%%

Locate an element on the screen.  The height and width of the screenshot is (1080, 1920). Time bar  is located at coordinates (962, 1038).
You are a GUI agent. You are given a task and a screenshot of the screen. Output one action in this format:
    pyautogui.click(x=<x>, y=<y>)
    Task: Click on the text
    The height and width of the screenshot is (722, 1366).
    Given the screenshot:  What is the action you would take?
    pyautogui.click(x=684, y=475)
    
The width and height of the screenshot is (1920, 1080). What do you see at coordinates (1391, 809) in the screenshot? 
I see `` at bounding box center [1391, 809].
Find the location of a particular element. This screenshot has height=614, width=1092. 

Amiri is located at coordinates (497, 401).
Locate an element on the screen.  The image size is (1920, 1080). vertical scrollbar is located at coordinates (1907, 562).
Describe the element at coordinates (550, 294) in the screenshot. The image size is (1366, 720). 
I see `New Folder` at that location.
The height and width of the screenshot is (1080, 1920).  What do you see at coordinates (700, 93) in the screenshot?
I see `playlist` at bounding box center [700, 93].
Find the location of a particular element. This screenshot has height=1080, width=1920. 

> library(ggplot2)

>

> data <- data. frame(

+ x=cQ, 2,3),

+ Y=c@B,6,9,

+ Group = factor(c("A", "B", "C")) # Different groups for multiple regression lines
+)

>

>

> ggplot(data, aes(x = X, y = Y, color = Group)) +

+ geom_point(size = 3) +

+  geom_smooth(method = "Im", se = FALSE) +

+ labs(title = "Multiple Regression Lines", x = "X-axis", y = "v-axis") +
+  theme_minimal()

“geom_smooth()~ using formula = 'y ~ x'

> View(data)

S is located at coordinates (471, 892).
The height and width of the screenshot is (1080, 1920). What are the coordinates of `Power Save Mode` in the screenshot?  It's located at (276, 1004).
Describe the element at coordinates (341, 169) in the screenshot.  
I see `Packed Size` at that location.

%%

▸ PROBLEM TO WORK ON: Render all of the data above as a Markdown table with the columns "No." and "Entry", giving each non-blank line its own numbered row and omitting blank lines.

▸ THE REPLY:
| No. | Entry |
|---|---|
| 1 | Locate an element on the screen.  The height and width of the screenshot is (1080, 1920). Time bar  is located at coordinates (962, 1038). |
| 2 | You are a GUI agent. You are given a task and a screenshot of the screen. Output one action in this format: |
| 3 |     pyautogui.click(x=<x>, y=<y>) |
| 4 |     Task: Click on the text |
| 5 |     The height and width of the screenshot is (722, 1366). |
| 6 |     Given the screenshot:  What is the action you would take? |
| 7 |     pyautogui.click(x=684, y=475) |
| 8 | The width and height of the screenshot is (1920, 1080). What do you see at coordinates (1391, 809) in the screenshot?  |
| 9 | I see `` at bounding box center [1391, 809]. |
| 10 | Find the location of a particular element. This screenshot has height=614, width=1092.  |
| 11 | Amiri is located at coordinates (497, 401). |
| 12 | Locate an element on the screen.  The image size is (1920, 1080). vertical scrollbar is located at coordinates (1907, 562). |
| 13 | Describe the element at coordinates (550, 294) in the screenshot. The image size is (1366, 720).  |
| 14 | I see `New Folder` at that location. |
| 15 | The height and width of the screenshot is (1080, 1920).  What do you see at coordinates (700, 93) in the screenshot? |
| 16 | I see `playlist` at bounding box center [700, 93]. |
| 17 | Find the location of a particular element. This screenshot has height=1080, width=1920.  |
| 18 | > library(ggplot2) |
| 19 | > |
| 20 | > data <- data. frame( |
| 21 | + x=cQ, 2,3), |
| 22 | + Y=c@B,6,9, |
| 23 | + Group = factor(c("A", "B", "C")) # Different groups for multiple regression lines |
| 24 | +) |
| 25 | > |
| 26 | > |
| 27 | > ggplot(data, aes(x = X, y = Y, color = Group)) + |
| 28 | + geom_point(size = 3) + |
| 29 | +  geom_smooth(method = "Im", se = FALSE) + |
| 30 | + labs(title = "Multiple Regression Lines", x = "X-axis", y = "v-axis") + |
| 31 | +  theme_minimal() |
| 32 | “geom_smooth()~ using formula = 'y ~ x' |
| 33 | > View(data) |
| 34 | S is located at coordinates (471, 892). |
| 35 | The height and width of the screenshot is (1080, 1920). What are the coordinates of `Power Save Mode` in the screenshot?  It's located at (276, 1004). |
| 36 | Describe the element at coordinates (341, 169) in the screenshot.   |
| 37 | I see `Packed Size` at that location. |